» **What you should do**:
Return the following lines unchanged, each one reproduced character for character as it appears in the items.

(Data on locating visible targets)
★ ★ ★

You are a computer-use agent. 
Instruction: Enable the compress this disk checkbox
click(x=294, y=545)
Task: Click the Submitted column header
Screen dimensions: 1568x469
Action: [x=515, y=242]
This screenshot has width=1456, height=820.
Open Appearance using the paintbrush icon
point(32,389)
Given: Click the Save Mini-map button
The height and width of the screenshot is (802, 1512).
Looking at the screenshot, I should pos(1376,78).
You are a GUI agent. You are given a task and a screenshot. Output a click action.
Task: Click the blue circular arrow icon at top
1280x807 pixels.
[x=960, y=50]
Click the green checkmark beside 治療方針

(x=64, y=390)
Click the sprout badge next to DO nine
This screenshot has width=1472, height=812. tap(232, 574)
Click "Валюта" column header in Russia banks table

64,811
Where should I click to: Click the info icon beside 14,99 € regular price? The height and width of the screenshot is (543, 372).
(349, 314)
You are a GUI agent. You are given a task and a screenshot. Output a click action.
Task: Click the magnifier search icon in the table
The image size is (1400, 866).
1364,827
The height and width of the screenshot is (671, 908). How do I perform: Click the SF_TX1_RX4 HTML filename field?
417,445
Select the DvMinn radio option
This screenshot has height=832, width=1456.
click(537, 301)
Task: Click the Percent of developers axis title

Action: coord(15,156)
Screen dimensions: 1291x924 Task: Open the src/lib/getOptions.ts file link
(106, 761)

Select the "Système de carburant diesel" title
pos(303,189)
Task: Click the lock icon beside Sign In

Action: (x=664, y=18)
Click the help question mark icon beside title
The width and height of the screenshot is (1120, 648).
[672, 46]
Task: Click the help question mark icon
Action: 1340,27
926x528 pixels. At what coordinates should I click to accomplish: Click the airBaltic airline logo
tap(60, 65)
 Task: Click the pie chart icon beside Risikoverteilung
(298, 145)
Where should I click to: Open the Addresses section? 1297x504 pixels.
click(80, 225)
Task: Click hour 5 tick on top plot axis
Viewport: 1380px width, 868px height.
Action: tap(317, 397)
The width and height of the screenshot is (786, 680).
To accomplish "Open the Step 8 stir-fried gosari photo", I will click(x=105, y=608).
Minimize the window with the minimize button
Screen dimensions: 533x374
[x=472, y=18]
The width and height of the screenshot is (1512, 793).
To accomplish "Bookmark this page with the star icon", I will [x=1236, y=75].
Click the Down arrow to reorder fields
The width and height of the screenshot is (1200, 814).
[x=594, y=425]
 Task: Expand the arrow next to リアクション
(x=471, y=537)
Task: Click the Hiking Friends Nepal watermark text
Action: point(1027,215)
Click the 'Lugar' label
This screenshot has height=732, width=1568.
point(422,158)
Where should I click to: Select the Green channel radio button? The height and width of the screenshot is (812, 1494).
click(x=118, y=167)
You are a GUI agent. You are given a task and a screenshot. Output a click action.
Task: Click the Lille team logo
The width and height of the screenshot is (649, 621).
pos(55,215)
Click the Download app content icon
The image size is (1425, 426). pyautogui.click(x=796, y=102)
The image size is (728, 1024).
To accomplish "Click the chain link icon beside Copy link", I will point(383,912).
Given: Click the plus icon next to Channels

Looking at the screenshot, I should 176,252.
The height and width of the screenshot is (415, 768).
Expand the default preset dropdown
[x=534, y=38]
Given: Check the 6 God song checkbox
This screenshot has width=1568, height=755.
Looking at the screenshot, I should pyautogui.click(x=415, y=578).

★ ★ ★

» **Right answer**:
You are a computer-use agent. 
Instruction: Enable the compress this disk checkbox
click(x=294, y=545)
Task: Click the Submitted column header
Screen dimensions: 1568x469
Action: [x=515, y=242]
This screenshot has width=1456, height=820.
Open Appearance using the paintbrush icon
point(32,389)
Given: Click the Save Mini-map button
The height and width of the screenshot is (802, 1512).
Looking at the screenshot, I should pos(1376,78).
You are a GUI agent. You are given a task and a screenshot. Output a click action.
Task: Click the blue circular arrow icon at top
1280x807 pixels.
[x=960, y=50]
Click the green checkmark beside 治療方針

(x=64, y=390)
Click the sprout badge next to DO nine
This screenshot has width=1472, height=812. tap(232, 574)
Click "Валюта" column header in Russia banks table

64,811
Where should I click to: Click the info icon beside 14,99 € regular price? The height and width of the screenshot is (543, 372).
(349, 314)
You are a GUI agent. You are given a task and a screenshot. Output a click action.
Task: Click the magnifier search icon in the table
The image size is (1400, 866).
1364,827
The height and width of the screenshot is (671, 908). How do I perform: Click the SF_TX1_RX4 HTML filename field?
417,445
Select the DvMinn radio option
This screenshot has height=832, width=1456.
click(537, 301)
Task: Click the Percent of developers axis title

Action: coord(15,156)
Screen dimensions: 1291x924 Task: Open the src/lib/getOptions.ts file link
(106, 761)

Select the "Système de carburant diesel" title
pos(303,189)
Task: Click the lock icon beside Sign In

Action: (x=664, y=18)
Click the help question mark icon beside title
The width and height of the screenshot is (1120, 648).
[672, 46]
Task: Click the help question mark icon
Action: 1340,27
926x528 pixels. At what coordinates should I click to accomplish: Click the airBaltic airline logo
tap(60, 65)
 Task: Click the pie chart icon beside Risikoverteilung
(298, 145)
Where should I click to: Open the Addresses section? 1297x504 pixels.
click(80, 225)
Task: Click hour 5 tick on top plot axis
Viewport: 1380px width, 868px height.
Action: tap(317, 397)
The width and height of the screenshot is (786, 680).
To accomplish "Open the Step 8 stir-fried gosari photo", I will click(x=105, y=608).
Minimize the window with the minimize button
Screen dimensions: 533x374
[x=472, y=18]
The width and height of the screenshot is (1512, 793).
To accomplish "Bookmark this page with the star icon", I will [x=1236, y=75].
Click the Down arrow to reorder fields
The width and height of the screenshot is (1200, 814).
[x=594, y=425]
 Task: Expand the arrow next to リアクション
(x=471, y=537)
Task: Click the Hiking Friends Nepal watermark text
Action: point(1027,215)
Click the 'Lugar' label
This screenshot has height=732, width=1568.
point(422,158)
Where should I click to: Select the Green channel radio button? The height and width of the screenshot is (812, 1494).
click(x=118, y=167)
You are a GUI agent. You are given a task and a screenshot. Output a click action.
Task: Click the Lille team logo
The width and height of the screenshot is (649, 621).
pos(55,215)
Click the Download app content icon
The image size is (1425, 426). pyautogui.click(x=796, y=102)
The image size is (728, 1024).
To accomplish "Click the chain link icon beside Copy link", I will point(383,912).
Given: Click the plus icon next to Channels

Looking at the screenshot, I should 176,252.
The height and width of the screenshot is (415, 768).
Expand the default preset dropdown
[x=534, y=38]
Given: Check the 6 God song checkbox
This screenshot has width=1568, height=755.
Looking at the screenshot, I should pyautogui.click(x=415, y=578).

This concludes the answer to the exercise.